*** Begin section ***

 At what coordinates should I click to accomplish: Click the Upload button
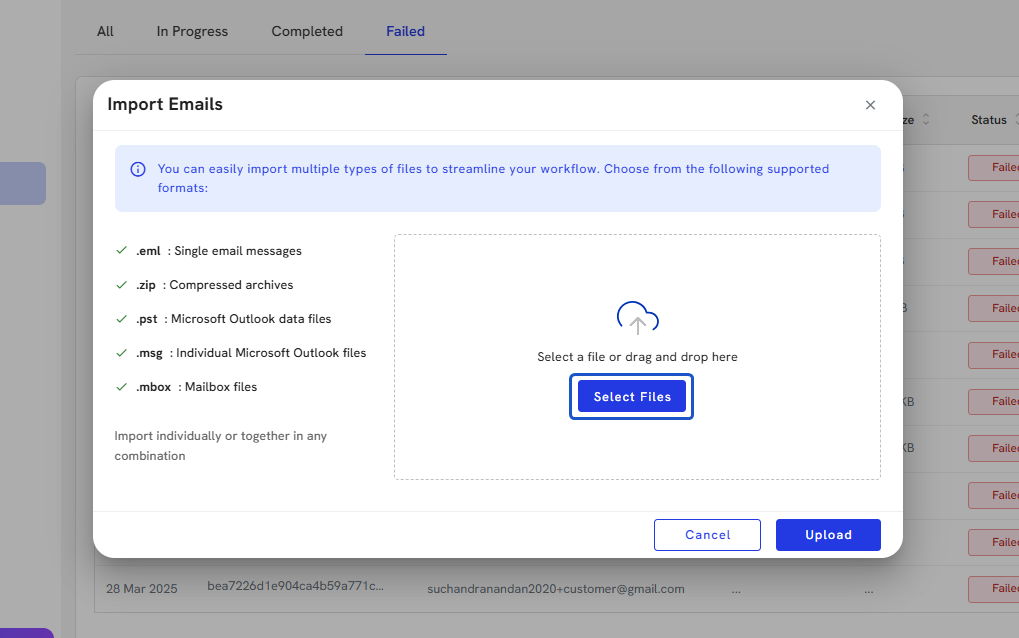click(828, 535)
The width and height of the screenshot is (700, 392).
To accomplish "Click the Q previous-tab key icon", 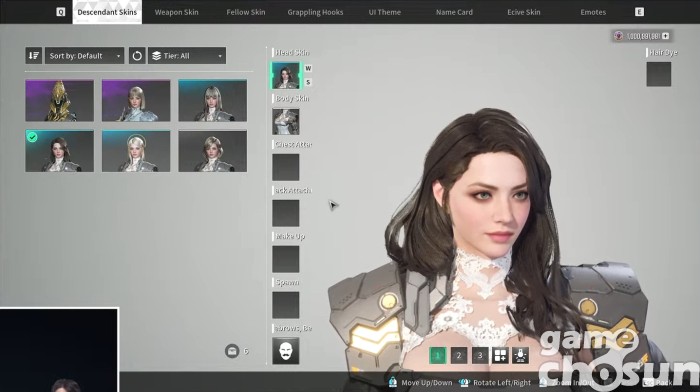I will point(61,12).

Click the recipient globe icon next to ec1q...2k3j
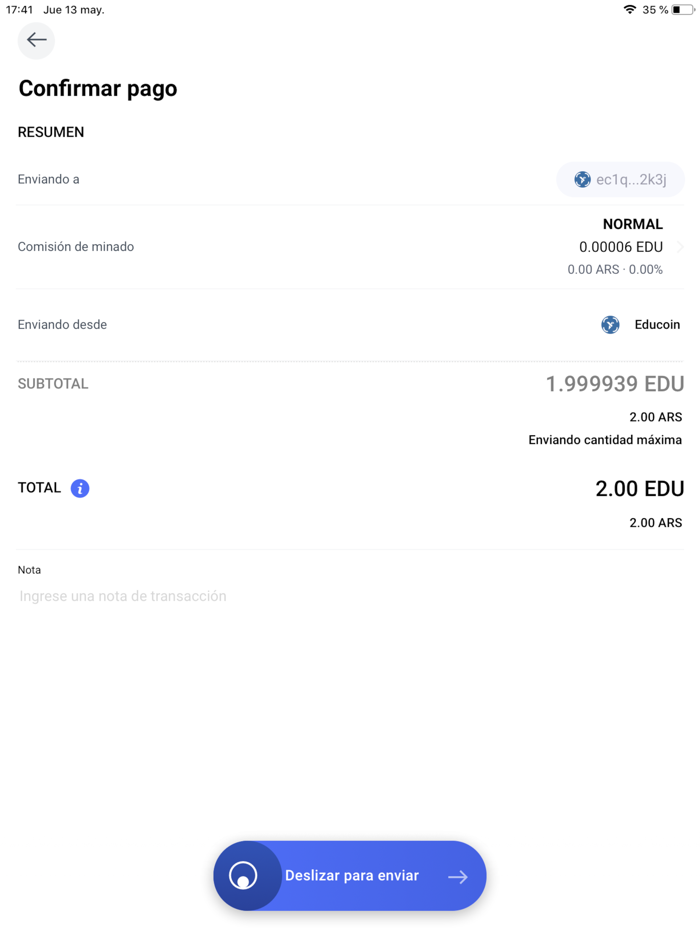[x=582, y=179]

*** End section ***
*** Begin section ***

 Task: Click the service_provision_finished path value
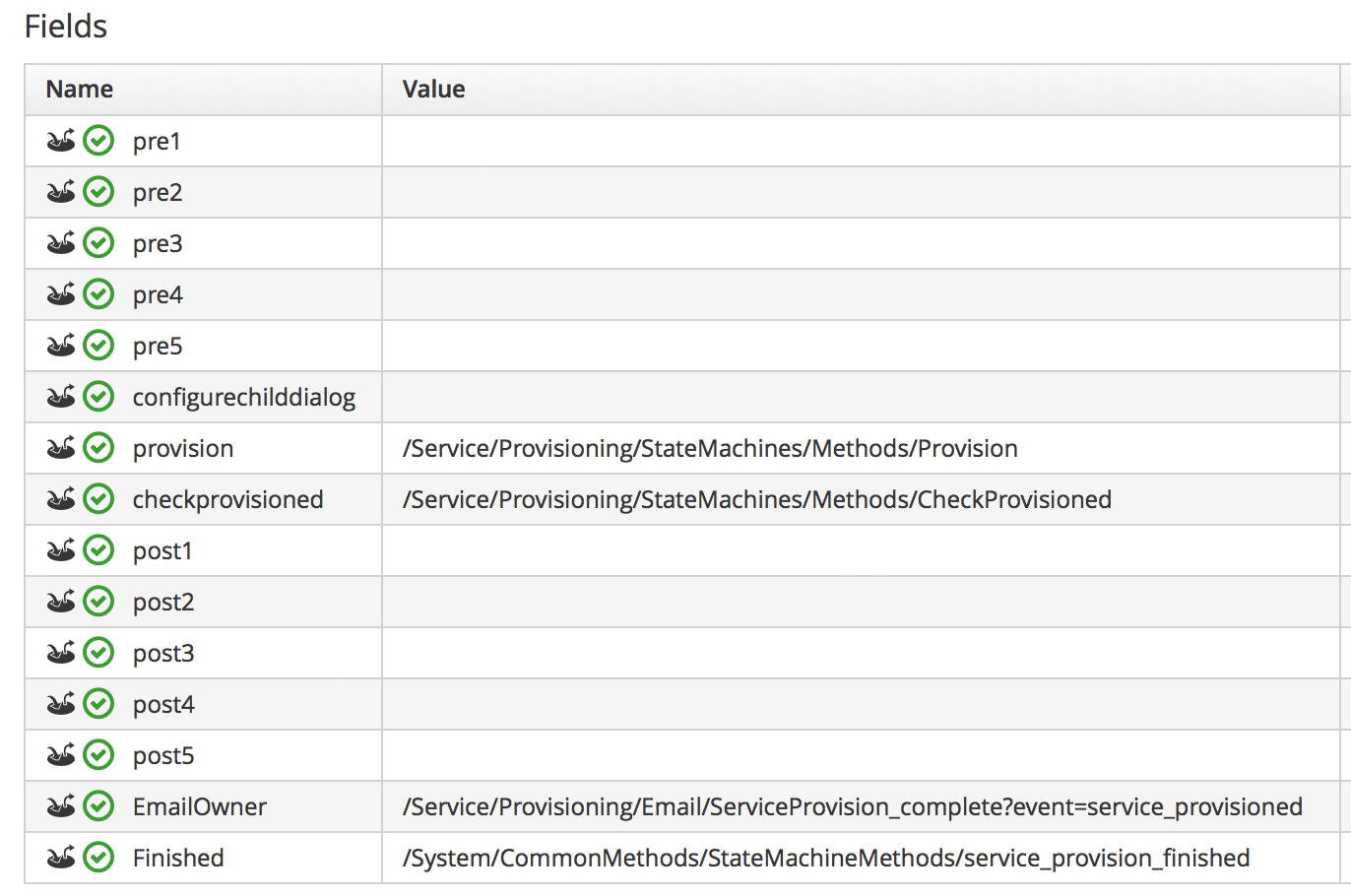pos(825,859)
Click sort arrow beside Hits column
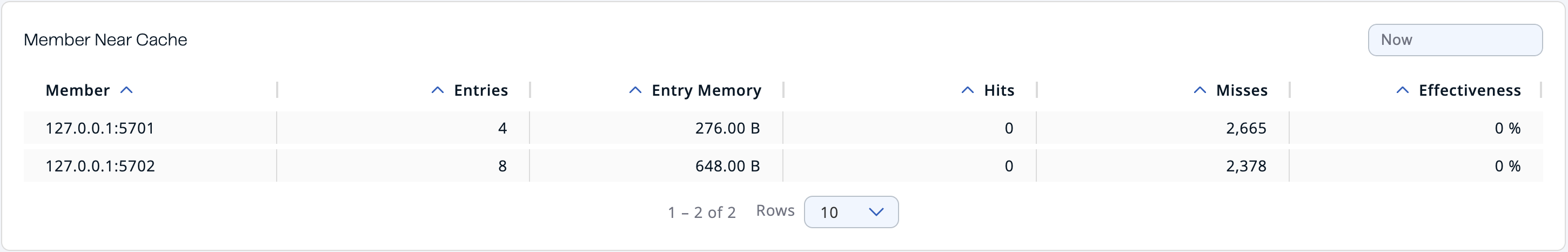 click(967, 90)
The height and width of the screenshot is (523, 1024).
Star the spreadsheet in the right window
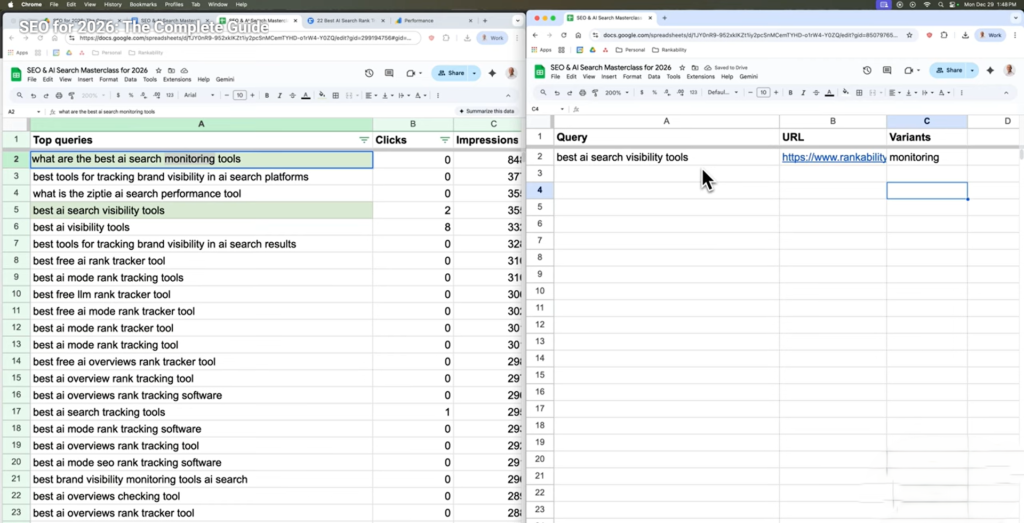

*** End section ***

HOW TO COMPLETE THIS TASK
In the listing above, find the line with "The height and" and the line with "Star the spreadsheet in the right window", then print exactly those lines and every line between them.

RESPONSE TO THIS TASK
The height and width of the screenshot is (523, 1024).
Star the spreadsheet in the right window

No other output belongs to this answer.